Rabat – Morocco’s ministry of higher education has announced it will abolish the contractual employment of teachers for a fixed term and proposed instead to hire them permanently within the regional academies.
The ministry published a statement on Saturday stating that the contractual teachers will enjoy all the rights like the permanent teachers employed by the government but within the regional academies with whom they initially signed the contract.
On the instructions of the head of government, the minister of education, vocational training, and higher education Said Amzazi made the announcement during a meeting with the five most representative unions in the education sector.
The contract program will be reformed as the contractual teachers will get medical care, pensions, and the same labor protections as permanent teachers.

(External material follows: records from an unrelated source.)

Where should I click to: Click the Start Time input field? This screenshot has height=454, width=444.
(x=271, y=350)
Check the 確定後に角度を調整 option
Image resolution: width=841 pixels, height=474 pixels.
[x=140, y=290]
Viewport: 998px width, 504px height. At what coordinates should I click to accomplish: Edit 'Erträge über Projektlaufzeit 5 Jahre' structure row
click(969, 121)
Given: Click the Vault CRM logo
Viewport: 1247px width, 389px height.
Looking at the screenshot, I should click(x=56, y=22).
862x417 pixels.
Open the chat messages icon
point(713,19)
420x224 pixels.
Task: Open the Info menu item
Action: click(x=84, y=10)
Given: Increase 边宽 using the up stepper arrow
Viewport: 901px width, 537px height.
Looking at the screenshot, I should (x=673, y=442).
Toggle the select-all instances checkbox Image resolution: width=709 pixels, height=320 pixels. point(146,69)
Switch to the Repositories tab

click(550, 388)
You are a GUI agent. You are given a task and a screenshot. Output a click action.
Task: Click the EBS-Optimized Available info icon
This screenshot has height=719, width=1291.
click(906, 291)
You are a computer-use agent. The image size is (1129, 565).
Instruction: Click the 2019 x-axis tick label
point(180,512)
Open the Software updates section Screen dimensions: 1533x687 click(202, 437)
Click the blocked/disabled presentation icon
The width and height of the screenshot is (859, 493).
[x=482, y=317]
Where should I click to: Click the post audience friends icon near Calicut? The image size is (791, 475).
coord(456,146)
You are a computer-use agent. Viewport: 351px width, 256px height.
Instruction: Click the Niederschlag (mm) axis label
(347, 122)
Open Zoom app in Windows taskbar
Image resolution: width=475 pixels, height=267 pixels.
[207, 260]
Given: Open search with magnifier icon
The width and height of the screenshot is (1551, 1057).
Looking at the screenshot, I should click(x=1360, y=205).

The reform will not only grant contractual teachers the right to internal promotion in grades throughout their career but also early retirement in cases of a serious disease.
If they fulfill the requirements, they will also benefit from the right of passing exams to be inspectors, and also to be part of the administrative or the educational orientation body.
The government also proposed that contractual teachers will have the opportunity to take on greater responsibilities such as heads of departments, heads of division and even provincial director positions.
Contractual teachers began a “six-day regional sit-in” across the country accompanied by a “national strike” on Monday, February 4.
The protests started February 18-20, when hundreds of contractors took to the streets to denounce the government’s “disregard” for their needs, “poor” social dialogue negotiations, problems in education and healthcare, and the deterioration of their situation.